# TASK OBJECTIVE
Check each line below for the word "Grass" and give the count alone.

Collected data
══════════
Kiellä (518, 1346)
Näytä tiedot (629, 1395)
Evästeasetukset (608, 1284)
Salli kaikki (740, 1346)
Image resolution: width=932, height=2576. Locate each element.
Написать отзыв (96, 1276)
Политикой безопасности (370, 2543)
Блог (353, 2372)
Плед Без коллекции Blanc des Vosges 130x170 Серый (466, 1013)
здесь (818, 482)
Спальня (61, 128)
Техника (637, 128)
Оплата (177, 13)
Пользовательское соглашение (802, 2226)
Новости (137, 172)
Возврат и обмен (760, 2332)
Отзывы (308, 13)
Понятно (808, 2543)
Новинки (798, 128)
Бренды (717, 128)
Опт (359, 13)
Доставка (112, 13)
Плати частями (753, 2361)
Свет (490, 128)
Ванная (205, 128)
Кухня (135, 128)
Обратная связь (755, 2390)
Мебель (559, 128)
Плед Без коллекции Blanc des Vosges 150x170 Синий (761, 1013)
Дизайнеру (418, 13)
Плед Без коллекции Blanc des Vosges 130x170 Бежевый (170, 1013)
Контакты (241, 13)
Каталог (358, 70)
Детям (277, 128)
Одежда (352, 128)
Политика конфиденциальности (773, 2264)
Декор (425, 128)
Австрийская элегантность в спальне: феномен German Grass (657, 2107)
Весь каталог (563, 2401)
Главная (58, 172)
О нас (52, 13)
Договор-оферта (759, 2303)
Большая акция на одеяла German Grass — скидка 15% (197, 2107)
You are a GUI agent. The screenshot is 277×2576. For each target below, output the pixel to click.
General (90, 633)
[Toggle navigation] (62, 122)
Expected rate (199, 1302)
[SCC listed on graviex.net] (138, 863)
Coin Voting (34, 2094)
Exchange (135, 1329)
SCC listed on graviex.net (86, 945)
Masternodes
══════════
# SOLUTION TO THIS EXERCISE
2